Happy birthday, WWW: 25 years of milestones
The World Wide Web turns 25 today – we look back over its long and storied history
Some of us are old enough to remember life without the Web – and what a boring life it was, devoid of the wonders of memes, free music downloads, unspeakable filth, trolls and social media.

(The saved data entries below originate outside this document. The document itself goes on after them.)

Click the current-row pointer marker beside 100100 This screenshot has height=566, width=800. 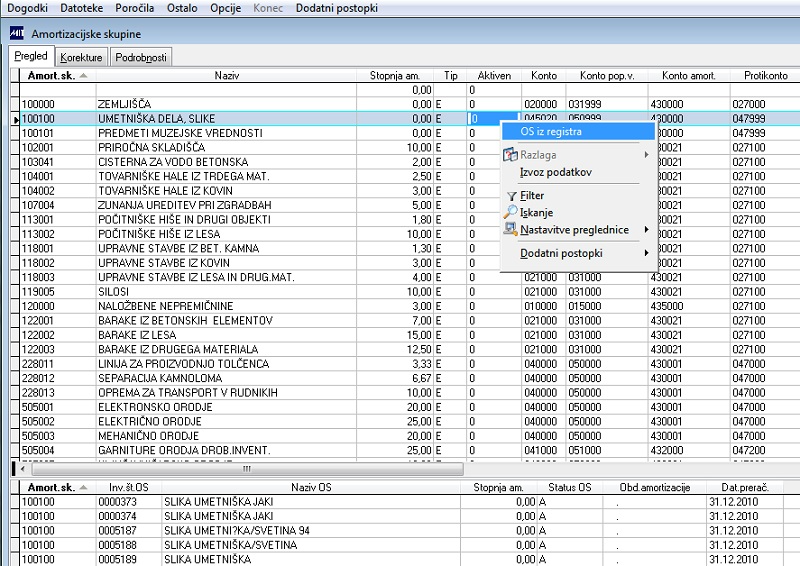click(x=15, y=119)
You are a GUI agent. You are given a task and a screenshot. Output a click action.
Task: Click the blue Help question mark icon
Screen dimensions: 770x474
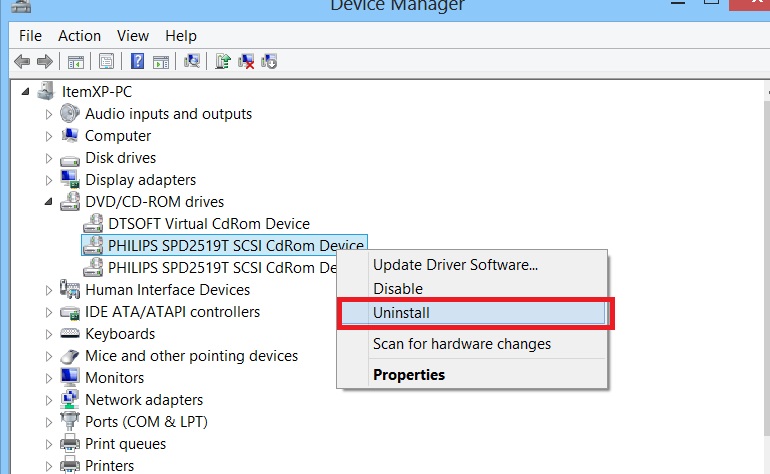pyautogui.click(x=138, y=62)
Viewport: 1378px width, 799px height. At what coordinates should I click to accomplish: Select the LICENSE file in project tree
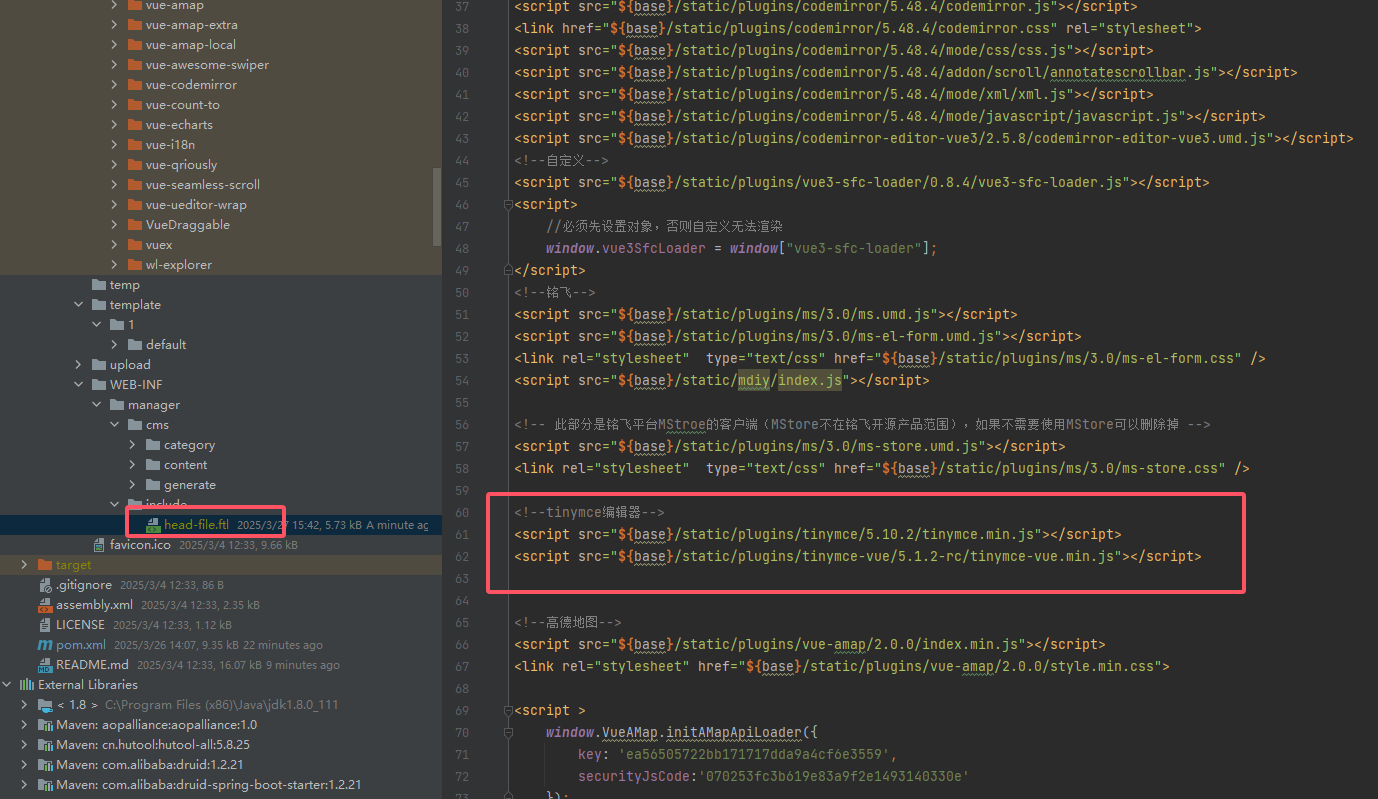click(80, 625)
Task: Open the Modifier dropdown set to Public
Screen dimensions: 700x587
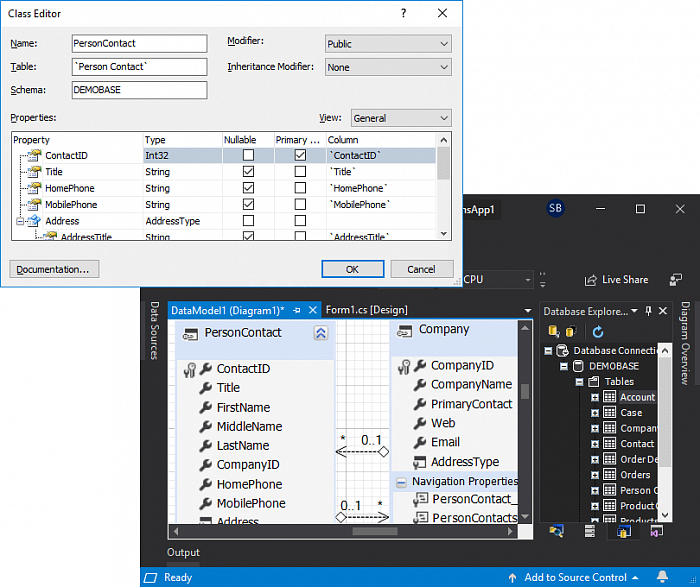Action: click(388, 44)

Well, now the Web is officially edging towards middle age: today it turned 25 years old, and to celebrate we thought we’d take you on a skip through some of its most important milestones.
August 1991
Tim Berners-Lee (pictured at the top of the page) makes the world’s first website, info.cern.ch, publicly available on the internet.
January 1993
The University of Illinois releases Mosaic, the first browser capable of displaying images on the same page as text.
1994-5
Excite, Lycos and Yahoo! allow people to search the full text of web documents, and web surfing is born.
December 1994
Netscape Navigator launches and quickly becomes the most popular browser – in large part because of its innovative approach, rendering the text of web pages before all the images had downloaded. The codebase is later used by Mozilla for the development of Firefox.
August 1995
Microsoft includes Internet Explorer as part of an upgrade for Windows 95. The browser wars begin, and Netscape ultimately loses.
January 1996
Sergey Brin and Larry Page begin work on a new search technology called PageRank. Google starts here.
July 1996
Hotmail (now Outlook.com), arguably the world’s first widespread web-based email service, is launched by Microsoft.
November 1996
a/s/l? ICQ becomes the first modern instant messaging service, although IRC had been around since 1988.
September 1997
Richard Garriott’s Ultima Online, the first subscription-based graphical MMORPG, launches. In 2007, Garriott becomes the sixth space tourist. The two events are not unrelated.
June 1999
Shawn Fanning creates Napster, a hub for sharing songs with strangers. The music industry hasn’t recovered.
March 2000
Tech stocks on the NASDAQ Composite Index reach a record high. Days later, the dotcom bubble bursts: they fall 10 per cent.
March 2000
Mark Bush becomes the first person in the UK to have broadband installed at home – a Telewest ADSL connection. Before that, Bush had been spending £300 a month on dial-up internet.
April 2001
Bram Cohen releases the BitTorrent protocol onto the web, making file sharing faster and harder to track.
October 2001
First 3G service launched by NTT Docomo in Japan. Smartphone shipments overtook desktop PCs at the end of 2010.
February 2004
Mark Zuckerberg launches Facebook. It’s not the first social network, but it soon becomes the definitive one.
November 2004
Blizzard Entertainment launches World of Warcraft, which quickly established itself as the world’s most popular and best known MMO. As of July 2013, WoW had over seven million subscribers, and Blizzard claims it has generated US$2.3 billion in subscriber revenue since launch.
February 2005
Inspired by the difficulty of finding clips of Janet Jackson’s infamous Super Bowl “wardrobe malfunction” online, three PayPal employees launch a video sharing site called YouTube. Here’s the first ever video posted there.
July 2006
Twitter goes live. By 1st January 2011, a record 6939 tweets per second are sent.
September 2008
Google launches the beta version of its own web browser, Chrome. Chrome was the first browser to unite the address bar and search bar into a single “Omnibox”, saving us all a lot of time.
November 2010
WikiLeaks releases a tranche of American diplomatic cables, including documents marked “Secret” and “Confidential.”
January 2011
The last IPv4 addresses are assigned.
May 2013
NSA whistleblower Edward Snowden alerts the world to the widespread use of internet surveillance programs by US government agencies.